* [DIRECTIVE] Copy the essay excerpt below about manufactured pop bands word for word, from its title through its final sentence.

* [READING PASSAGE]
Can Manufactured Bands ever be Classified as ‘Good’ Art? The Effect of the Market on the Construction of Music

Introduction

Manufactured bands now make up a major percentage of chart music today, not least of them Take That, Boyzone, Bad Boys inc., East 17 and other all-boy pop bands. In this essay I would like to discuss how the standard of art has been lowered by the capitalistic system of the music industry, using a specific example – “Upside Down”, which is maybe the latest addition to this genre of music.

By this genre of music, I mean the all-boy bands which have been specifically manufactured and targeted at the ‘teenybopper’ age class (and also the gay market?).

Personal Opinions

To argue that this form of art is ‘bad’ art, one must have a reference point – a set of values by which to judge. This is almost always a personal opinion, and I would first of all like to explain my personal opinion.

I believe that ‘good’ art has something to offer to the individual perceiver, be it painting, book, film, dance or music. These are all different forms of art, but one thing binds them all together – the fact that they are creations, created and crafted to the personal specifications of the artist. This makes the product original.

* [INFORMATION PROVIDED]
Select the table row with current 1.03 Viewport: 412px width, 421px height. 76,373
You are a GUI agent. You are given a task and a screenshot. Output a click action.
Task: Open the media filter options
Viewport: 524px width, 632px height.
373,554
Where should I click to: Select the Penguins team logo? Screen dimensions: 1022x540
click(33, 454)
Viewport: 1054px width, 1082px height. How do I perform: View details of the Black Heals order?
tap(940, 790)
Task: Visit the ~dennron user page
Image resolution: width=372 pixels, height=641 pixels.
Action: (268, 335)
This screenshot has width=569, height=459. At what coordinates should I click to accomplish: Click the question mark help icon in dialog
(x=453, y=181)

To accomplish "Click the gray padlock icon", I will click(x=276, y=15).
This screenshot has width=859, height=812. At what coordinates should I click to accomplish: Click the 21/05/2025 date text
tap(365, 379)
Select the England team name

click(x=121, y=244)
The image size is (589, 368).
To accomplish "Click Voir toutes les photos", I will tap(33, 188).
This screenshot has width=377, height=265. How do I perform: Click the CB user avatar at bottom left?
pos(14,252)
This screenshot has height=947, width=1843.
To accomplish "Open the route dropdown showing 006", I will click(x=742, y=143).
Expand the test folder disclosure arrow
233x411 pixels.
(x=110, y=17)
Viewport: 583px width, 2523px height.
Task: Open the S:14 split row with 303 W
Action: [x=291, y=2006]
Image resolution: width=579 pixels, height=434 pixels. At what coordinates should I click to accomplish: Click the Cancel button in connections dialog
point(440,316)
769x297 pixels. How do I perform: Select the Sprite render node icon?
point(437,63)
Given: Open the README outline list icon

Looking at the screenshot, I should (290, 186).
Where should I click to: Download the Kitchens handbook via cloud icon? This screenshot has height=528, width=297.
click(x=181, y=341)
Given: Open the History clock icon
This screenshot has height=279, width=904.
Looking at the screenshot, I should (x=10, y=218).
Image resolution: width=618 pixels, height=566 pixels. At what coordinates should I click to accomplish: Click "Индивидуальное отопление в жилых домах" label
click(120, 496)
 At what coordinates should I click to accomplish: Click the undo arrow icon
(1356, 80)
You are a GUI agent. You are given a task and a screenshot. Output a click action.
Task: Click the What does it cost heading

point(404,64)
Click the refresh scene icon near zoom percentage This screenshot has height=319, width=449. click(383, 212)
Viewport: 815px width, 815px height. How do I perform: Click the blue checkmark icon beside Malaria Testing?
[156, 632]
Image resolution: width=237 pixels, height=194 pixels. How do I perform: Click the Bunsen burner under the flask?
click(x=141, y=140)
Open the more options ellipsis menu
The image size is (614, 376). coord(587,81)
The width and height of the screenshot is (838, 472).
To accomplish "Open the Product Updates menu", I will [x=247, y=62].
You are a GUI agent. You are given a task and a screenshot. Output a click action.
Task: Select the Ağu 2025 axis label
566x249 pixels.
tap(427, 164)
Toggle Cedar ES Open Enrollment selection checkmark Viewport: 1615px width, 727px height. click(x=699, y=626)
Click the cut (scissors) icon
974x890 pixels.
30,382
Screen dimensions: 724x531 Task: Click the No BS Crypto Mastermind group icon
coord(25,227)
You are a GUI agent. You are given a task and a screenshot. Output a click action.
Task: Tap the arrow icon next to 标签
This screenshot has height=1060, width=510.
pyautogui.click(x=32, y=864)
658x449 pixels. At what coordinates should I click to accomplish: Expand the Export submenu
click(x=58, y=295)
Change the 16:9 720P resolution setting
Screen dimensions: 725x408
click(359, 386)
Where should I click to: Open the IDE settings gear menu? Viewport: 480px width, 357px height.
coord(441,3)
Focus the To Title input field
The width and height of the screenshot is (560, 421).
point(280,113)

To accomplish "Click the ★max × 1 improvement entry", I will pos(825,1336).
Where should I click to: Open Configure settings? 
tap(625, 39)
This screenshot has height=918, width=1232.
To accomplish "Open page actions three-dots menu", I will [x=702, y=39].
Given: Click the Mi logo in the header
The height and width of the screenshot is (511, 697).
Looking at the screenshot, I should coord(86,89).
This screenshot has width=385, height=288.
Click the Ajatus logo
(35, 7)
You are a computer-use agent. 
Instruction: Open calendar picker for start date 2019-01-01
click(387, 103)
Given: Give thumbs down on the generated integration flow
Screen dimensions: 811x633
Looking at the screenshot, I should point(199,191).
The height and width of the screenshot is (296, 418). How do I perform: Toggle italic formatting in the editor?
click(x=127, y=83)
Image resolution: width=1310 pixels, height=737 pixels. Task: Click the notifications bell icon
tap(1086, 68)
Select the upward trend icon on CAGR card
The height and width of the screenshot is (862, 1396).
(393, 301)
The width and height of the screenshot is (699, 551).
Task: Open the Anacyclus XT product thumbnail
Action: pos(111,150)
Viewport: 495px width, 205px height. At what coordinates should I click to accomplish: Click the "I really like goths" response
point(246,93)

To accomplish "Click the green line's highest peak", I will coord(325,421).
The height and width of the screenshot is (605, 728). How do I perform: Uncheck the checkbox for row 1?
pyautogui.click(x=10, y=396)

* [WRITTEN RESPONSE]
Can Manufactured Bands ever be Classified as ‘Good’ Art? The Effect of the Market on the Construction of Music

Introduction

Manufactured bands now make up a major percentage of chart music today, not least of them Take That, Boyzone, Bad Boys inc., East 17 and other all-boy pop bands. In this essay I would like to discuss how the standard of art has been lowered by the capitalistic system of the music industry, using a specific example – “Upside Down”, which is maybe the latest addition to this genre of music.

By this genre of music, I mean the all-boy bands which have been specifically manufactured and targeted at the ‘teenybopper’ age class (and also the gay market?).

Personal Opinions

To argue that this form of art is ‘bad’ art, one must have a reference point – a set of values by which to judge. This is almost always a personal opinion, and I would first of all like to explain my personal opinion.

I believe that ‘good’ art has something to offer to the individual perceiver, be it painting, book, film, dance or music. These are all different forms of art, but one thing binds them all together – the fact that they are creations, created and crafted to the personal specifications of the artist. This makes the product original.